《米谷健+ジュリア展》 だから私は救われたい
この2人は夫婦でアーチストだ。
ここ、ところざわサクラタウンの角川武蔵野ミュージアムで展示されている彼らの作品に至る。
テーマは「だから私は救われたい」
彼らが対峙するのは常に”不安”だ。自分のテーマも”将来不安”という不確実性なので、かなり重なる気がする。ここで展開されるのは彼らが移住した京都での出来事だ。都市での生活を離れて京都の田舎に移住したところ、彼らを待ち受けていたのは過疎化という現実だった。そして近隣農民の離農。廃業にあたりたまたま「やってみるか?」と声をかけられて一念発起したというエピソードは涙ぐましい。
涙ぐましいのだが、彼らの対応は正しいのではないかとも思う。現実はどんどん都市化が進み、地方都市は崩壊、農業も崩壊、生産も何もかも崩壊して世界に名だたる貧困国となった日本で、向かい風に立ち向かうような彼らの対応にほのかな憧れすら感じる。

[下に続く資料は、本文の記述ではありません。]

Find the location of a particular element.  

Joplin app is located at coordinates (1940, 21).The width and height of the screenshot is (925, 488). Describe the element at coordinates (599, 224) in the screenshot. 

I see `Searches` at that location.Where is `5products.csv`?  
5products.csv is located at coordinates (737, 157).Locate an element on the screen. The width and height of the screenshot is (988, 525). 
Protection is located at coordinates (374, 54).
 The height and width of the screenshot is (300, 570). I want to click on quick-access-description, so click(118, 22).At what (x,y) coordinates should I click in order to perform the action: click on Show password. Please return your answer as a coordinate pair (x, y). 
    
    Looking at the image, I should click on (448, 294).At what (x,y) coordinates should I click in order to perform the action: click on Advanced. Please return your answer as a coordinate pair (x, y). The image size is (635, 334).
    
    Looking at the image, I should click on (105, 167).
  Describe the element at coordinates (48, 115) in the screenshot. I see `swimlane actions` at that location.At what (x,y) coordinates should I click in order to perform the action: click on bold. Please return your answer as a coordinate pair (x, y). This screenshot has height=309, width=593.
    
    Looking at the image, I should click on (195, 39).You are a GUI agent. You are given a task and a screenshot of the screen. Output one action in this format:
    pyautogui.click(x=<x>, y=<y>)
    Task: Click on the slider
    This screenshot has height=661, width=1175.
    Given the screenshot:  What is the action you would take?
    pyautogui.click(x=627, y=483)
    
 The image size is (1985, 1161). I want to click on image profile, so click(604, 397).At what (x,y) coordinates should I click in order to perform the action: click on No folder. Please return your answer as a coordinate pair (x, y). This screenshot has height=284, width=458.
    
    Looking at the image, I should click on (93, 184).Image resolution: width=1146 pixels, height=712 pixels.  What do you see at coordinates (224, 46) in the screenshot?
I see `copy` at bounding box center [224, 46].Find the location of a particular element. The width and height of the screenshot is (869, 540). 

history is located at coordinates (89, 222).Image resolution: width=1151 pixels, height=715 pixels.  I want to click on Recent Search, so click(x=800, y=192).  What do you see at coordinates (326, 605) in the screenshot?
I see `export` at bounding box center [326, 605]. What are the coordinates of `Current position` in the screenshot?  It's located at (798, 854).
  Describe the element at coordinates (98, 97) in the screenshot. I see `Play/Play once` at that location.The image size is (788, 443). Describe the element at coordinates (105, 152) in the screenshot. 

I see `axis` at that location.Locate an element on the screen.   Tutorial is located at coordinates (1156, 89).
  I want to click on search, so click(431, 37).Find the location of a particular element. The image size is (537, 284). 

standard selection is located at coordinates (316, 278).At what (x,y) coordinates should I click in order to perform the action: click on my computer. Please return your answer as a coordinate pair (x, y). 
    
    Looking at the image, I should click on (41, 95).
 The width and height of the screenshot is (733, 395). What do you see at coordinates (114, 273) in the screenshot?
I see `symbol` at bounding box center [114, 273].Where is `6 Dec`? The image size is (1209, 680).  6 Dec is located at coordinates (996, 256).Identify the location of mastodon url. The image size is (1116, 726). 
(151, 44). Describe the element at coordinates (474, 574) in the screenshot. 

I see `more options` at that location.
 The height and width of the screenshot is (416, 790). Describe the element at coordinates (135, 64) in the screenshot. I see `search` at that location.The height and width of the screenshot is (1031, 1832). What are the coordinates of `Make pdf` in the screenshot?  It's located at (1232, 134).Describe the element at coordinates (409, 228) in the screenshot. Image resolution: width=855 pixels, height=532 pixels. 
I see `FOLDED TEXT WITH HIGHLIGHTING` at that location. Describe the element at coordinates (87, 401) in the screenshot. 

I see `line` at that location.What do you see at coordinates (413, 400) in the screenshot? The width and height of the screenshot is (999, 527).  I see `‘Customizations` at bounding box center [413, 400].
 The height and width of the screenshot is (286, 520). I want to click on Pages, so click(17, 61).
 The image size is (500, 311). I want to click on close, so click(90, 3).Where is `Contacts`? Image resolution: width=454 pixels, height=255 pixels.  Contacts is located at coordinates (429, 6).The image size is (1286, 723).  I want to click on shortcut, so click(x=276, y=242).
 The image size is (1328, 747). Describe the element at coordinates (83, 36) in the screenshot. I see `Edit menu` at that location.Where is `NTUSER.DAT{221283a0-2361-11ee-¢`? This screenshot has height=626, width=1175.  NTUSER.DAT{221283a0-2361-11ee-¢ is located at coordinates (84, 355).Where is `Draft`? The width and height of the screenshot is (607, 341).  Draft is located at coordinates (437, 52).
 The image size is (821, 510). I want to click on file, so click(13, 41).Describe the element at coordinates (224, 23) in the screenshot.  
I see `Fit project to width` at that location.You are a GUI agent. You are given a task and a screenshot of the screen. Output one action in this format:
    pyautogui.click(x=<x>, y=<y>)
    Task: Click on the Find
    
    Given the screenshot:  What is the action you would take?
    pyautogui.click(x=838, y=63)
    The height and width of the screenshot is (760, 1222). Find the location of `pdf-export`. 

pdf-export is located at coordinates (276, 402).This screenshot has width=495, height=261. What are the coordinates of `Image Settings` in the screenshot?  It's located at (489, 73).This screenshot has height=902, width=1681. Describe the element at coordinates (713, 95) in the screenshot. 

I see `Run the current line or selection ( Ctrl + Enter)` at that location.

こうした暗闇の中で目を凝らして見る作品群の緻密さは、彼らが肌で感じたことの表現んだ。SNSなどの進化で、何もかもがデジタルの世界でまことしやかに処理されてしまう現実に比して、彼らの誠実さが伝わってくる。
思えば現代美術華やかかりし昨今のアート業界で、二次元の絵画にこだわるピーター・ドイグの強さをも重ねさせるものがある。手に触れたら壊れてしまいそうな危険な手触りを想像させる彼らの作品からは静かで確かな”不安”に対する挑戦を感じさせる。しかしこの挑戦は必ずしも武器を持って戦うようなものではない。静かに静かに時間を重ねてゆくことによって多くの人々に自覚を促すかのような気概。
京都の片田舎で土の改良から始める、気の遠くなるような作業によって、はたして我々人類の愚かな行為が贖罪として受け入れてもらえるものかどうかも疑問だ。どんなに知性があってもそれを行動で示すことは難しい。
コロナでダメージを受けた経済は、病理ではなく経済的に人々を滅ぼしてゆくころだろう。そのときにこの2人が「救われたい」と望むために、自ら土を耕す姿を想像して心を打たれる。
人類はこの驚異に果たして知性で対抗できるのだろうか。この天井まで高く積み上げられた本の数々を見て、人類の偉大さ、文化の寛容さを感じ取る。しかし、これらの紙(神)の積み重ねで、本当に我々は救われるのか?地球上で唯一文明を築いた生き物が、実は最も脆弱な存在であることにそろそろ気づくべきなのではないか。